• [Data section]
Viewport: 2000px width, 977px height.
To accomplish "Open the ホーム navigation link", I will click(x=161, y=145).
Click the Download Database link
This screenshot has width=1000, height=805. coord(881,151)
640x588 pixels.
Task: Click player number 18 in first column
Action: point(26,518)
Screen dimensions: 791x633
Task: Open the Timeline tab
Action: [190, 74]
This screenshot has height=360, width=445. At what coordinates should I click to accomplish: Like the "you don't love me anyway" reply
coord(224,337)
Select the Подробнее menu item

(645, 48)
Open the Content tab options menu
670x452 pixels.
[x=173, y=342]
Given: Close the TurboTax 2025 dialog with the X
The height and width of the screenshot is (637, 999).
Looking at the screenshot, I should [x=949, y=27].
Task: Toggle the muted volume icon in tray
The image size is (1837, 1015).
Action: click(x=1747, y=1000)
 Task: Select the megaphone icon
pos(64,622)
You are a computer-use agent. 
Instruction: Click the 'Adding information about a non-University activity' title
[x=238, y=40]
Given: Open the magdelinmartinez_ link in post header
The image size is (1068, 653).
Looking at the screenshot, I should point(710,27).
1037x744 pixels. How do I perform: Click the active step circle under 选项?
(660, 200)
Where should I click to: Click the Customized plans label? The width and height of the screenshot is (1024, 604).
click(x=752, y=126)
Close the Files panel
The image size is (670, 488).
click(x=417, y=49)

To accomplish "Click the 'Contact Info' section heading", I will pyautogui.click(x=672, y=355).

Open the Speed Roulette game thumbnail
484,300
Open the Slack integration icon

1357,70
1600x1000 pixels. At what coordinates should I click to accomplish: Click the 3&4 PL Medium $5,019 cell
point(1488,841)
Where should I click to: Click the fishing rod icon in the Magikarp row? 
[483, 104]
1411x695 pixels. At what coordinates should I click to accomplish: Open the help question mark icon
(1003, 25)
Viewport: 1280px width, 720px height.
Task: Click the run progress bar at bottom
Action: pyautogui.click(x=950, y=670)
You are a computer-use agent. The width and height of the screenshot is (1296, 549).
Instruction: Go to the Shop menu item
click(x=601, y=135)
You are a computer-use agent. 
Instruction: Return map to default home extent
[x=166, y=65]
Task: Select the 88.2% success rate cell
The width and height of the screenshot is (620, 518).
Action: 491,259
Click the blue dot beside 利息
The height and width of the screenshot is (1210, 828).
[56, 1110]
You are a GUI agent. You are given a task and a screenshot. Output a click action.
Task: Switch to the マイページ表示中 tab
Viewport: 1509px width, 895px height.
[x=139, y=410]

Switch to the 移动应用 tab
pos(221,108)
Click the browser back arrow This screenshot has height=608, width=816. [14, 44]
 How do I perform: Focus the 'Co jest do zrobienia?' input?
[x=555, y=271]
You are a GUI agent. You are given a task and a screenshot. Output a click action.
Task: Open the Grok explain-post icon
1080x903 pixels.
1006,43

• [Exercise instructions] Filter the data down to the lines that contain the string "post", and copy them.

• [Your solution]
Given: Open the magdelinmartinez_ link in post header
Task: Open the Grok explain-post icon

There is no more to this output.